How does one convert a Z-score from the Z-distribution (standard normal distribution, Gaussian distribution) to a p-value? I have yet to find the magical function in Scipy's stats module to do this, but one must be there.

I like the survival function (upper tail probability) of the normal distribution a bit better, because the function name is more informative:

p_values = scipy.stats.norm.sf(abs(z_scores)) #one-sided

p_values = scipy.stats.norm.sf(abs(z_scores))*2 #twosided

normal distribution "norm" is one of around 90 distributions in scipy.stats

norm.sf also calls the corresponding function in scipy.special as in gotgenes example

small advantage of survival function, sf: numerical precision should better for quantiles close to 1 than using the cdf

I think the cumulative distribution function (cdf) is preferred to the survivor function. The survivor function is defined as 1-cdf, and may communicate improperly the assumptions the language model uses for directional percentiles. Also, the percentage point function (ppf) is the inverse of the cdf, which is very convenient.

>>> import scipy.stats as st
>>> st.norm.ppf(.95)
1.6448536269514722
>>> st.norm.cdf(1.64)
0.94949741652589625

Aha! I found it: scipy.special.ndtr! This also appears to be under scipy.stats.stats.zprob as well (which is just a pointer to ndtr).

Specifically, given a one-dimensional numpy.array instance z_scores, one can obtain the p-values as

p_values = 1 - scipy.special.ndtr(z_scores)

or alternatively

p_values = scipy.special.ndtr(-z_scores)

From formula:

import numpy as np
import scipy.special as scsp
def z2p(z):
    """From z-score return p-value."""
    return 0.5 * (1 + scsp.erf(z / np.sqrt(2)))

p_value = scipy.stats.norm.pdf(abs(z_score_max)) #one-sided test 
p_value = scipy.stats.norm.pdf(abs(z_score_max))*2 # two - sided test

The probability density function (pdf) function in python yields values p-values that are drawn from a z-score table in a intro/AP stats book.

[Items listed in a dataset]
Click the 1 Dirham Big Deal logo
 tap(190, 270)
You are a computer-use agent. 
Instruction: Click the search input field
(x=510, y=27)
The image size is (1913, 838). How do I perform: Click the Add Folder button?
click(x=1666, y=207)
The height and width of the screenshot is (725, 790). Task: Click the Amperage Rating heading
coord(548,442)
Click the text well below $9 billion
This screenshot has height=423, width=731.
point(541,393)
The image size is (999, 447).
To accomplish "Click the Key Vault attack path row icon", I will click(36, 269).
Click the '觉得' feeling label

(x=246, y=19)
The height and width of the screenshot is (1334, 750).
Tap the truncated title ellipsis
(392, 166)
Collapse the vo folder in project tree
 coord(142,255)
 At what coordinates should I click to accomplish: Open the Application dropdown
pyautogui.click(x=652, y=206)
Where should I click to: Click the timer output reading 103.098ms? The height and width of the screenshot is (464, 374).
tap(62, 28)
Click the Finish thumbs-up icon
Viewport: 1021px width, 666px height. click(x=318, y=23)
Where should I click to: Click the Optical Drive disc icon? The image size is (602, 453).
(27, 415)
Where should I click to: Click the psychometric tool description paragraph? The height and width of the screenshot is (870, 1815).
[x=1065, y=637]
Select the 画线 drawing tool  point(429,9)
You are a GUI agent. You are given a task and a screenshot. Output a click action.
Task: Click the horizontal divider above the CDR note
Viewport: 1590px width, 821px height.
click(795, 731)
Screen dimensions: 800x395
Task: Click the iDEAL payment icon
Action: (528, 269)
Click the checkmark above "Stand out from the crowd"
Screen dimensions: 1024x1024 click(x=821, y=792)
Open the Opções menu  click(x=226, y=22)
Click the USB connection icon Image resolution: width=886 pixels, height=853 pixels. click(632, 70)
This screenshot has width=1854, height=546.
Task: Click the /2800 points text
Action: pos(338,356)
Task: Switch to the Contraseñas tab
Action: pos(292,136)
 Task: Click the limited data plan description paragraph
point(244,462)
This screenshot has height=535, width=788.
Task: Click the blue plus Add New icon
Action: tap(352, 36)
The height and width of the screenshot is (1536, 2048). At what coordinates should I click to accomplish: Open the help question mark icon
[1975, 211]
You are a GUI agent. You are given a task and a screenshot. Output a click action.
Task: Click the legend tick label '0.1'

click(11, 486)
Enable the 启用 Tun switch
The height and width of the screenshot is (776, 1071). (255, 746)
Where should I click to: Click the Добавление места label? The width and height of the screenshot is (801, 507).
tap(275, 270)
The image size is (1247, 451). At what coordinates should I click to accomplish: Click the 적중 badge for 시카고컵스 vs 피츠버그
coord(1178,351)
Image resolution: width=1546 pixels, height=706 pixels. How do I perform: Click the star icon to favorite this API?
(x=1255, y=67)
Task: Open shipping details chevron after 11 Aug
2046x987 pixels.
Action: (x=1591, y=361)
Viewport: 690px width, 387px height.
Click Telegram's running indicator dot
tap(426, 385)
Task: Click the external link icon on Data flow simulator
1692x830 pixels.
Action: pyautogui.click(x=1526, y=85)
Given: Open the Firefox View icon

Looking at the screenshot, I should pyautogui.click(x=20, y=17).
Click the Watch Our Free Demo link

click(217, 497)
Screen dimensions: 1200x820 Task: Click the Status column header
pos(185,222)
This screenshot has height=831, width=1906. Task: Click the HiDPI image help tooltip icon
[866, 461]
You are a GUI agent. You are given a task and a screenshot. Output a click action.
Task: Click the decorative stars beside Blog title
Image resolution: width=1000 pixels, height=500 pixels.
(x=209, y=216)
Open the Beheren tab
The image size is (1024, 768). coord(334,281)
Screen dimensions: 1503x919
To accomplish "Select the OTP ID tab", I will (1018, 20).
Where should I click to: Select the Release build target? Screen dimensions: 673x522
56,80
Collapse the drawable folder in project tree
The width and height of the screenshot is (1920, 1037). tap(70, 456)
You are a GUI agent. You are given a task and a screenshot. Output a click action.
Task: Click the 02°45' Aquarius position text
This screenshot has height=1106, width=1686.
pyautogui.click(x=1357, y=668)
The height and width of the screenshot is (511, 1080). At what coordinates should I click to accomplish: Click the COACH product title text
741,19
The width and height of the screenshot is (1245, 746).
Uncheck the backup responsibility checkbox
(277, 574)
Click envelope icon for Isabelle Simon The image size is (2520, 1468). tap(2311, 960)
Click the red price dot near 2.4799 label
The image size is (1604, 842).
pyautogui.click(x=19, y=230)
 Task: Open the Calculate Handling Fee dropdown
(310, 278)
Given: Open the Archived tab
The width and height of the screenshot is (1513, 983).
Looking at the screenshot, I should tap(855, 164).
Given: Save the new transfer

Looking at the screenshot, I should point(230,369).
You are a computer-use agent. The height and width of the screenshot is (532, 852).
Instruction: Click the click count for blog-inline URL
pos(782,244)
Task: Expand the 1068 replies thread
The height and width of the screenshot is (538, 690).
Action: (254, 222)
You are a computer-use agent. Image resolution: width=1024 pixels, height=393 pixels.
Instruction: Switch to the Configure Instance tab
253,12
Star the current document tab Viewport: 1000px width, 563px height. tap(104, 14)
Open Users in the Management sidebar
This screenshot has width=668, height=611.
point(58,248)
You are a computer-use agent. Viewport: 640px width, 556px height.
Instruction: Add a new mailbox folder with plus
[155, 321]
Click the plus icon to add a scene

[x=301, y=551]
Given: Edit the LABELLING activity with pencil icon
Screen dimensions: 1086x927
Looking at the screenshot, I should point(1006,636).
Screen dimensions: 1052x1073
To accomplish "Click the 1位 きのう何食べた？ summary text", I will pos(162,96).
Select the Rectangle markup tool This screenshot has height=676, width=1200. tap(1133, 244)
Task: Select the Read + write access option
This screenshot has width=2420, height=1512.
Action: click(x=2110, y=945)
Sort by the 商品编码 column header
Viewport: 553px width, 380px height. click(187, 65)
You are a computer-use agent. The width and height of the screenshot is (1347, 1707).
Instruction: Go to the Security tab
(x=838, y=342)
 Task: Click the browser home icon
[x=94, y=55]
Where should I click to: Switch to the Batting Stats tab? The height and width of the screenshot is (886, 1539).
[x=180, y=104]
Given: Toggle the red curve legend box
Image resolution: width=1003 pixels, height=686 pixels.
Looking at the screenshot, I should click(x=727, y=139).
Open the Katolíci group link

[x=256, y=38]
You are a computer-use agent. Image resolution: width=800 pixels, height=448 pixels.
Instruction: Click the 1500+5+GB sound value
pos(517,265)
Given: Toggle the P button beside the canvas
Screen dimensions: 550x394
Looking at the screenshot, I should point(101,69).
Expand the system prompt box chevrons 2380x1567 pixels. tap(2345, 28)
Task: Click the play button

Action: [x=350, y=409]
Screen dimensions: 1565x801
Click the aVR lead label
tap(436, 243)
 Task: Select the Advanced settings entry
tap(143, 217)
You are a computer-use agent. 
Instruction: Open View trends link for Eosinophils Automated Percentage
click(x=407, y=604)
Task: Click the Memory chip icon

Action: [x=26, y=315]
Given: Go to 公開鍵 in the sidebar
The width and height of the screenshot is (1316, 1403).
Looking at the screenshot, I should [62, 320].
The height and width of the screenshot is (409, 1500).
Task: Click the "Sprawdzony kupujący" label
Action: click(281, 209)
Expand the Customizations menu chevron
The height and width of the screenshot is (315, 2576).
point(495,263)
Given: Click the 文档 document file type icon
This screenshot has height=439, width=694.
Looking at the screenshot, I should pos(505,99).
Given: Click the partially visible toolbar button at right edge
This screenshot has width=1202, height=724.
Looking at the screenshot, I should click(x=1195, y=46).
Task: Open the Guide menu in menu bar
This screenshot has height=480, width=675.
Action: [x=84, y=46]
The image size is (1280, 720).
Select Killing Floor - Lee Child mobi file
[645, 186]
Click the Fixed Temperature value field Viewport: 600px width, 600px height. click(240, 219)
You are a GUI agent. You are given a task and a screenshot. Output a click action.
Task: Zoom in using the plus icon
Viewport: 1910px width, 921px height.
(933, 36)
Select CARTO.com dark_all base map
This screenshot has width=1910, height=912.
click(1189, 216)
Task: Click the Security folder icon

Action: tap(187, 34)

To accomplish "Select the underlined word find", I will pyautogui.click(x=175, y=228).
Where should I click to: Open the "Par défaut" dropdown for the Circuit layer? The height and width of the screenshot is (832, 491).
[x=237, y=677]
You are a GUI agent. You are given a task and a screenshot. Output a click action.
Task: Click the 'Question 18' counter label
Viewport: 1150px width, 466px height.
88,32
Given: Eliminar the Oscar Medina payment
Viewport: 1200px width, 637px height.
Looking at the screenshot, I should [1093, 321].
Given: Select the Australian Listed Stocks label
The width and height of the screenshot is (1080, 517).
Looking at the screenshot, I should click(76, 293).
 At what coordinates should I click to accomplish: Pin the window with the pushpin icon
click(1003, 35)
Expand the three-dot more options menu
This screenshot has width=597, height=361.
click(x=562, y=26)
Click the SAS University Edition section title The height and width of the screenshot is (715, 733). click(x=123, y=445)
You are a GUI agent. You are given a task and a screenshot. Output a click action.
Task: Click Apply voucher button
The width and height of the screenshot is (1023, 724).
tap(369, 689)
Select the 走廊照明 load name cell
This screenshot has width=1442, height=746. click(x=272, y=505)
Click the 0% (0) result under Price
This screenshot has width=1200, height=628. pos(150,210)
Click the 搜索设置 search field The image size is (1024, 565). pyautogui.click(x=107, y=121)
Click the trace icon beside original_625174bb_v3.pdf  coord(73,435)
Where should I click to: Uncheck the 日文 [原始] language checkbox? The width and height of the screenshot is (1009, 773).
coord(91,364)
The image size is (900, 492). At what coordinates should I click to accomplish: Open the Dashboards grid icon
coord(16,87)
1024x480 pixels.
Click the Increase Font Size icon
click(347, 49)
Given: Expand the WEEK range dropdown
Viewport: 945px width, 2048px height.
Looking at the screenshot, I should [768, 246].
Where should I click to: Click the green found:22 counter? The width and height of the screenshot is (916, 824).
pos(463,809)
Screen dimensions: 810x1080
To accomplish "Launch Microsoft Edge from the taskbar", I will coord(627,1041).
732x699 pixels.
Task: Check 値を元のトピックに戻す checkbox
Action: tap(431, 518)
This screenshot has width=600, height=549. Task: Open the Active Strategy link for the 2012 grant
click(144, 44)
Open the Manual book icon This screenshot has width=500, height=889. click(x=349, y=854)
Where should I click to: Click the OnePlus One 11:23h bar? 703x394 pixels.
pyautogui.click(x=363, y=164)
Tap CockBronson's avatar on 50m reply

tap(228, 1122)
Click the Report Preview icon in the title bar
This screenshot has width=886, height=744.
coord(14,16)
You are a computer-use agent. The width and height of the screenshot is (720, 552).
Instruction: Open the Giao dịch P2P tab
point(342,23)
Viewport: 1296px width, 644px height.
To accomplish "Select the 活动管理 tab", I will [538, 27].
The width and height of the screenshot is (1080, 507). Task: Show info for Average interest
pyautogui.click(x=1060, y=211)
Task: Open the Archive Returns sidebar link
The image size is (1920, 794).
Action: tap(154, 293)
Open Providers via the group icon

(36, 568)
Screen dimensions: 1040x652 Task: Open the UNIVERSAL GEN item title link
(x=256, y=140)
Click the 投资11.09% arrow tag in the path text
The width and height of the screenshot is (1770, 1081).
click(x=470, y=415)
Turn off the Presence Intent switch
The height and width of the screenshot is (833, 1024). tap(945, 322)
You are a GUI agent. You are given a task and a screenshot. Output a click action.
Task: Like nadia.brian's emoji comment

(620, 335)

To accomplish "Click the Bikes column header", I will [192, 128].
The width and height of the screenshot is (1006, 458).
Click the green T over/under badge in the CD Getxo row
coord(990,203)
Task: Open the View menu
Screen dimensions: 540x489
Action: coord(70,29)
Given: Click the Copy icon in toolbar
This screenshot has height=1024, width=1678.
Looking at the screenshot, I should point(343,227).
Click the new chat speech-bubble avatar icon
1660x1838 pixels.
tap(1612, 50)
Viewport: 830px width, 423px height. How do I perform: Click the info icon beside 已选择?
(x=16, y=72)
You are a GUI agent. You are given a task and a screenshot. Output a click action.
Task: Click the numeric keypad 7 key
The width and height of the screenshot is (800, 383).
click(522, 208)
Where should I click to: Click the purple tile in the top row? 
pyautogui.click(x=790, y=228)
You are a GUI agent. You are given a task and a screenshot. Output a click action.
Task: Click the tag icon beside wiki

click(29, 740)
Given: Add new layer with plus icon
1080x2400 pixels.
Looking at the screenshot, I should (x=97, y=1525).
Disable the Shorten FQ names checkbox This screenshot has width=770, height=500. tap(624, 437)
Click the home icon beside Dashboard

• [Questions to answer]:
#1 From the Z-score thread above, return the text from "0.94949741652589625" to "pointer to ndtr).".
#2 Answer these questions using the Z-score thread above:
(a) About how many distributions does scipy.stats contain?
(b) What value does st.norm.ppf(.95) return in the example?
(c) Which function in scipy.special does the poster who writes "Aha! I found it" name?

• [Results in order]:
#1
0.94949741652589625

Aha! I found it: scipy.special.ndtr! This also appears to be under scipy.stats.stats.zprob as well (which is just a pointer to ndtr).

#2
(a) Around 90
(b) 1.6448536269514722
(c) scipy.special.ndtr